### ABOUT THIS TASK
Beginning at the line that includes "Repost the first tweet about Lego" in the entries below, print each line exactly as it appears, through the last one.

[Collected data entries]
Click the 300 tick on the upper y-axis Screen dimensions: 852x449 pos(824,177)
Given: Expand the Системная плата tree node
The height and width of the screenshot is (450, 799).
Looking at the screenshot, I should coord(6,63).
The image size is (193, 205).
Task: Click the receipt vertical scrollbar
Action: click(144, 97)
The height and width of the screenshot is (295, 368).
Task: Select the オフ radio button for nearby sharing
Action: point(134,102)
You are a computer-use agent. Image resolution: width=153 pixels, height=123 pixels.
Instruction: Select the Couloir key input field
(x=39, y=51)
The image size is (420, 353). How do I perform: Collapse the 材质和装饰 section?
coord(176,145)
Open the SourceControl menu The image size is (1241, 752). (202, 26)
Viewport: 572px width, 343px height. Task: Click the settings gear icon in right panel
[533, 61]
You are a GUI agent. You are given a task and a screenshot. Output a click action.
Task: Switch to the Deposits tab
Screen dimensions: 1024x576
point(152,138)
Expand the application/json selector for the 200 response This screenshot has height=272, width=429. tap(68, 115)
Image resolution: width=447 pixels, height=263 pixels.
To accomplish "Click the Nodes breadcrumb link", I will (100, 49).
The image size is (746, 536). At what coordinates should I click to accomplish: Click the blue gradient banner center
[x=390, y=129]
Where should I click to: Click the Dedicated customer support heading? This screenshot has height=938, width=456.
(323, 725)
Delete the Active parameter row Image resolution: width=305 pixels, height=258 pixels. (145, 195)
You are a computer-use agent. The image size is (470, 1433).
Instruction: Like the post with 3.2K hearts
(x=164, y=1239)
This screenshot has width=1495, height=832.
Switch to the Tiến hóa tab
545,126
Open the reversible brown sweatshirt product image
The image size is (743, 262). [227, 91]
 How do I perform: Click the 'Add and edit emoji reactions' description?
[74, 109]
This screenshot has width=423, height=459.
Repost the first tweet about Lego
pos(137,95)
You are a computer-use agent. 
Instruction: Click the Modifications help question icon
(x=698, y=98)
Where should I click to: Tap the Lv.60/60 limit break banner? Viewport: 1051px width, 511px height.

### OUTPUT
Repost the first tweet about Lego
pos(137,95)
You are a computer-use agent. 
Instruction: Click the Modifications help question icon
(x=698, y=98)
Where should I click to: Tap the Lv.60/60 limit break banner? Viewport: 1051px width, 511px height.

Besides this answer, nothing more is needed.